Among big-time donors in the 1990s, death got hot.
In particular, the Project on Death in America, financed by billionaire George Soros and the Robert Wood Johnson Foundation, poured more than $200 million over the last decade into end-of-life programs and research.
But now the Project on Death is itself dying, and the Robert Wood Johnson Foundation is phasing out almost all related projects and shifting toward childhood obesity and the nursing shortage.
The great stream of money that helped bring so much more attention to the dying in hospitals, in hospice care, and in public discourse is slowing to a trickle. Specialists in end-of-life issues are concerned that though a great deal has been done, much remains to do -- and say the controversy over the Terri Schiavo case in Florida illustrates their point.

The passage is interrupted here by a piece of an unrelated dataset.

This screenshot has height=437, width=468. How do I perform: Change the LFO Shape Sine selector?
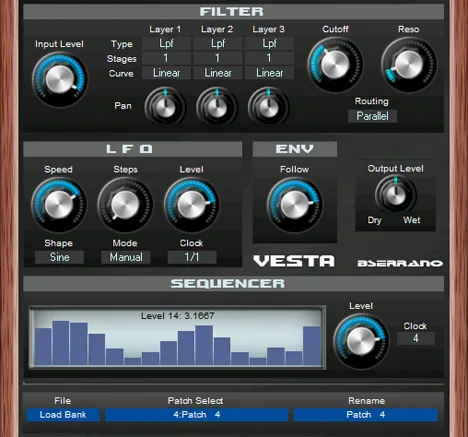(x=59, y=257)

They fear that progress in physician training and research could stop or even backslide.
"The field as a whole has made great advances in patient care and research over the past 10 years," said Lori McGlinchey, the program officer who is helping close out the Project on Death in America. "But there are not enough dependable sources of funding to push it over the edge into self-sustainability."
Officials at the two foundations say their shift in funding is coincidental, and the result of how philanthropy works: Foundations often focus on relatively short-term giving that they hope will serve as a catalyst for broader change. Then they move on.

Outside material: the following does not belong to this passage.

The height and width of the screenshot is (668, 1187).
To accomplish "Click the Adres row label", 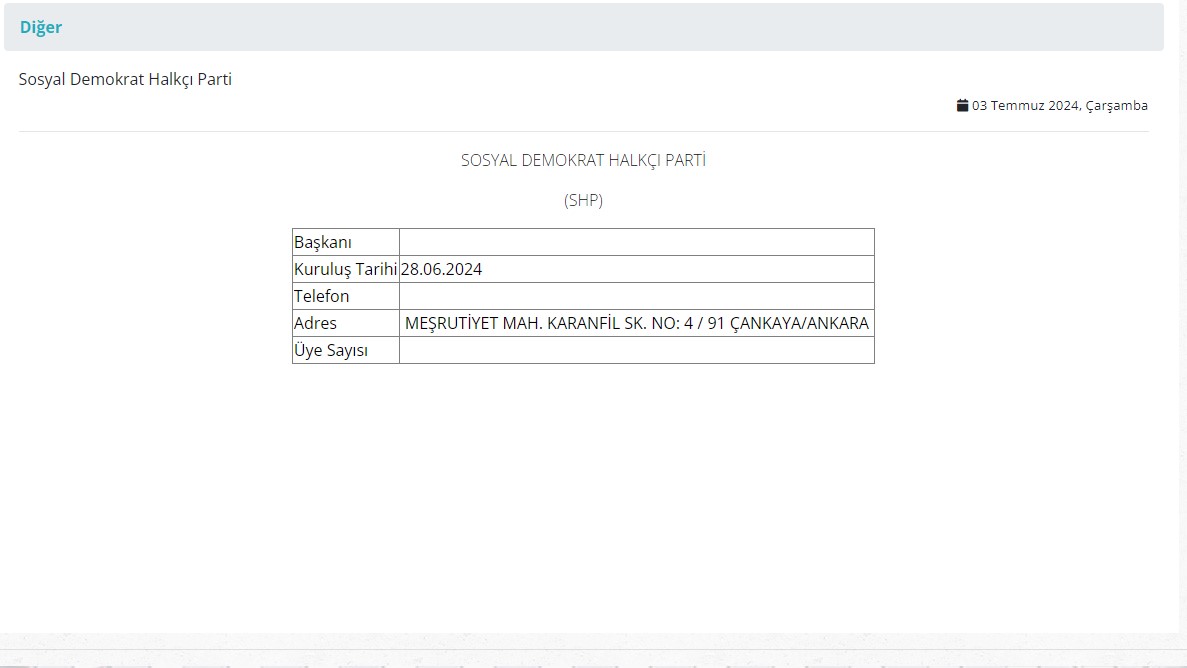I will click(315, 323).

"I worry that people will think pulling out means it didn't work, it wasn't a success, it's not glamorous, it's not sexy," said Dr. Kathleen M. Foley, director of the Project on Death in America. On the contrary, she said: "Pulling out is more normalization at the local level."
The idea now is that smaller, local donors should pick up more of the bill for work done on death and dying in their communities; and that the federal government, too, will step in more, said Foley and Vicki Weisfeld, senior communications officer at the Robert Wood Johnson Foundation.

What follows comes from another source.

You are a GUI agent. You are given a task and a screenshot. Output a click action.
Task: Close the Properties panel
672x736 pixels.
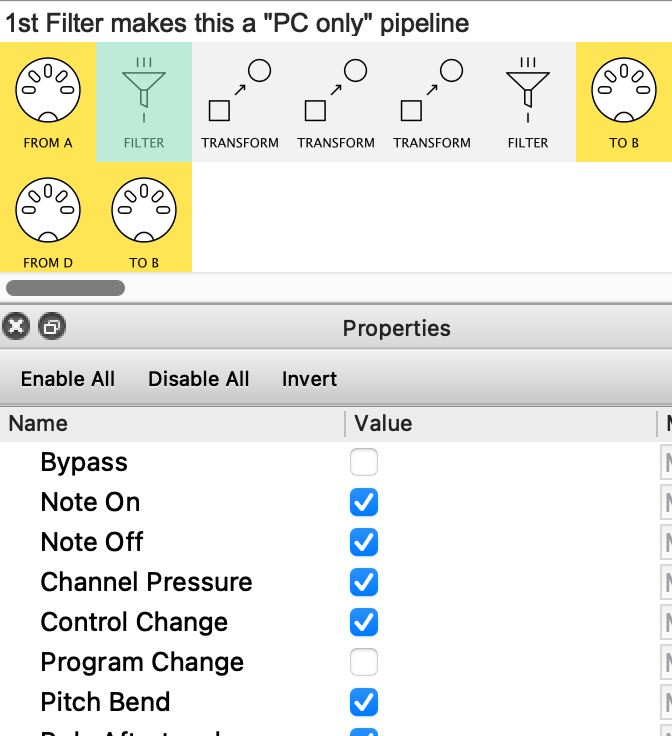(15, 327)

The foundations have laid extensive groundwork for such a shift. Special palliative care services were once extremely rare in hospitals; now, 800 of the nation's 5,000 hospitals have them. Palliative care specialists treat patients who face life-threatening illness or death, and work on the principle that patients should have maximal dignity and minimal pain. Their work ranges from treating symptoms like breathing trouble to helping the patient face death emotionally and spiritually.
The foundations also helped form about 360 local coalitions to address end-of-life issues, Weisfeld said. "Ultimately, that's where it has to happen," she said. "Individual physicians and hospitals and nursing homes need to step up to the plate."
Tens of thousands of doctors and nurses have received some training in end-of-life care in the last few years, she said. Medical textbooks now include more about care of the dying.
And despite the widespread desire to avoid the subject, death and dying have been drawing more public attention, from a Bill Moyers television special on dying that attracted 19 million viewers, to the front-page coverage of the Schiavo case, the battle between a brain-damaged woman's parents and her husband over whether she would want to keep living.
But much remains on the to-do list, say those in the field. Palliative care is not an officially recognized medical sub-specialty, which means the federal government does not pay for doctors to take advanced training in it. Many expect that recognition within a couple of years, but until it comes, the field has a tint of insecurity.
If the shriveling money supply means that fewer young doctors and nurses train in caring for the dying, "It would be a huge tragedy for the field, and has the potential to compromise the care for many people who won't have access to expert palliative care services when they need them," said Dr. Susan Dale Block, codirector of the Harvard Medical School Center for Palliative Care and a board member of the Soros project.
Another continuing need, specialists say, is for more research into which medical practices work best in care of the dying.
"I feel like the whole area of research in palliative care is just in its infancy," said Dr. Joanne Wolfe, medical director of the pediatric advanced care team at Children's Hospital Boston and the Dana-Farber Cancer Institute. "Many people in the field came into it because of clinical passion but not necessarily as clinical investigators."
Palliative care for the poor is also in its infancy, said Dr. Eric Krakauer of Massachusetts General Hospital, who focuses on how best to treat the dying when money is scarce. "Both domestically and internationally, I think the loss of funding will mean a lost opportunity to figure out how to relieve the suffering of poor people everywhere," he said.
The two foundations are not going to abandon the field totally: The Soros project plans to act as a resource center to encourage other donors to support death-and-dying causes; and Weisfeld said the Robert Wood Johnson Foundation plans to follow the field and watch for backsliding. From the dying patient's point of view, work is still needed on items as simple as convincing doctors that they should immediately prescribe anti-anxiety medication when they deliver a terminal diagnosis, said Laura Schmidt-Pizzarello. She is a medical writer specializing in end-of-life care who is dying of pancreatic cancer at age 51, and is writing essays and a book about it.
But Schmidt-Pizzarello said that she can also see some good that has come out of the recent work on improving end-of-life.
"What's good that's come out of it is that now pain is accepted as the fifth vital sign, which is something that never was before." She said her doctors are intensely focused on her pain, and "I think that was really a major coup."